Les médias sont-ils responsables de la défiance française ? : Le blog Innovation de L'Usine Nouvelle, par la journaliste Aurélie Barbaux

Les médias sont-ils responsables de la défiance française ?

Le 24/02/2010 | Culture, Politique, Recherche

On a la presse que l’on mérite. Soit, les médias font leurs choux gras des affaires. Soit, les journaux télévisés, radios et encore parfois nos grands quotidiens nationaux ont beaucoup de mal à ne pas hurler avec les loups, à prendre le temps de l’analyse, talonnés qu’ils sont par Internet, où le trop plein d’informations finit pourtant par tuer l’information.

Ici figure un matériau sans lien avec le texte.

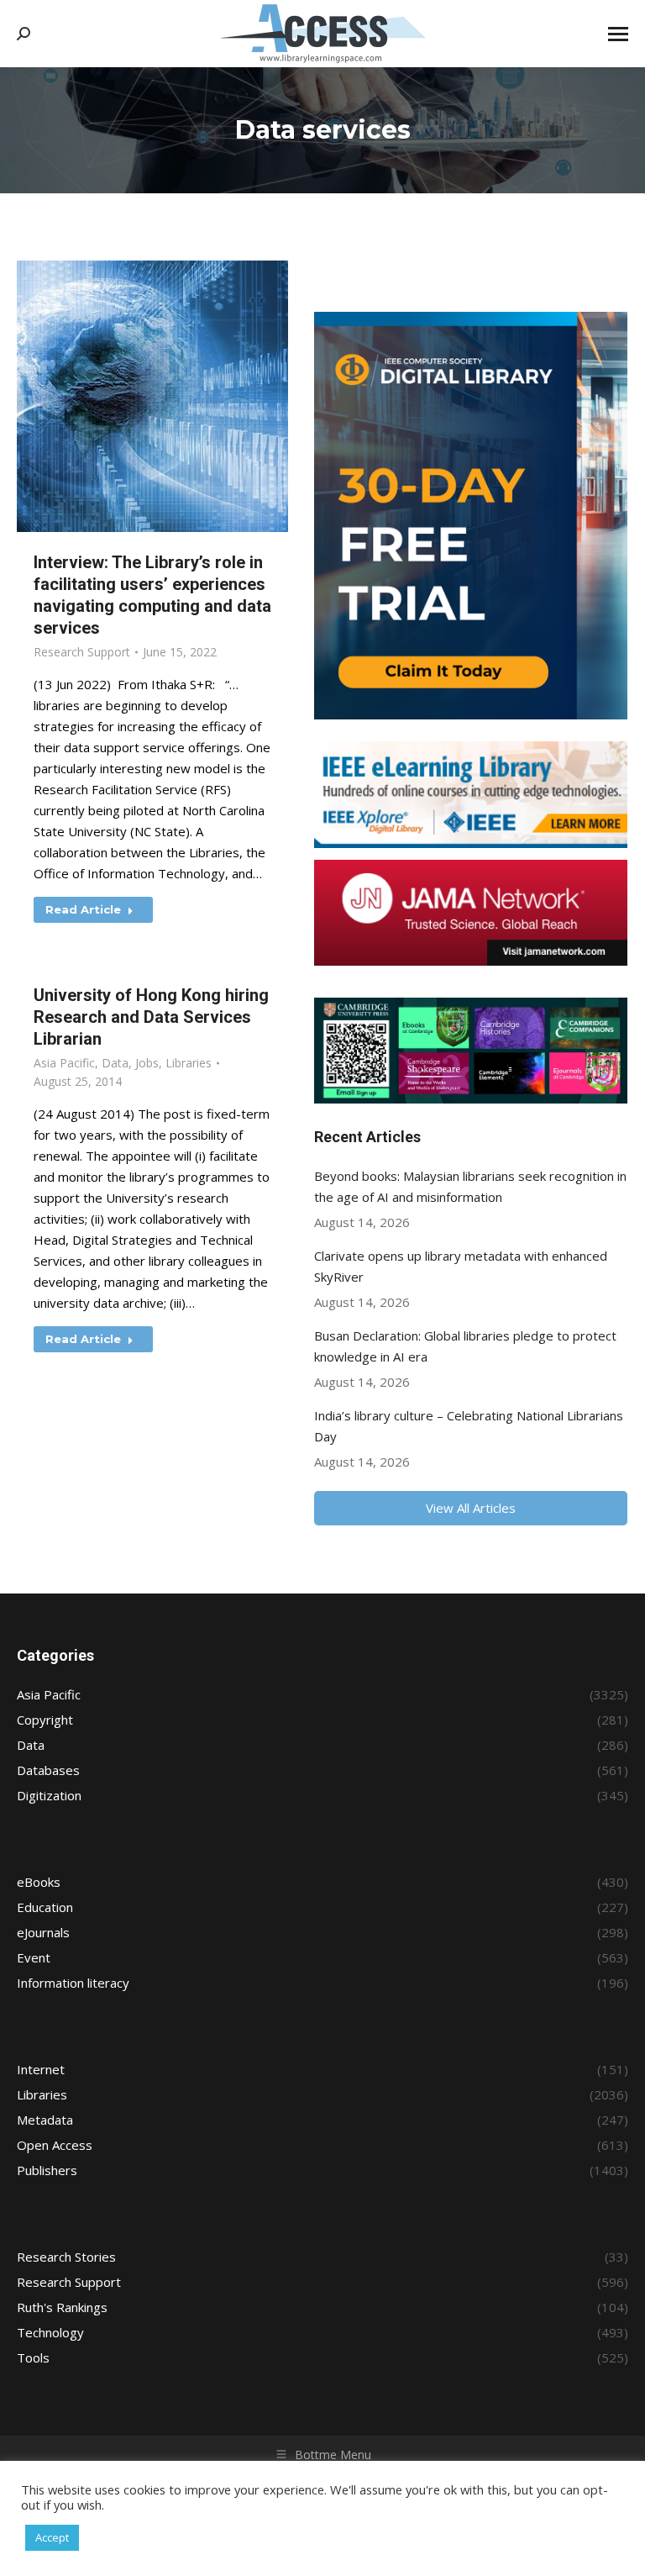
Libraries (188, 1063)
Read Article (83, 909)
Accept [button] (52, 2537)
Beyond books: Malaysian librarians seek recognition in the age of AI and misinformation (470, 1186)
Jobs (147, 1063)
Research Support (82, 652)
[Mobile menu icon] (618, 34)
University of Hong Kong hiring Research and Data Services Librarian (151, 1017)
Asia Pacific (64, 1063)
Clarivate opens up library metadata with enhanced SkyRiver (460, 1266)
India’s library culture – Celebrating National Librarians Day (468, 1426)
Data (115, 1063)
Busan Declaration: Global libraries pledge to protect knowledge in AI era (465, 1346)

Pour autant, les médias sont-ils – seuls ? – responsables de la défiance vis-à-vis des technologies, qui semble être une caractéristique nationale. Les intervenants des deux premières tables rondes du colloque parlementaire sur le principe de précaution, qui s’est tenu le 23 février à l’Institut Pasteur, en avaient pourtant l’air convaincu.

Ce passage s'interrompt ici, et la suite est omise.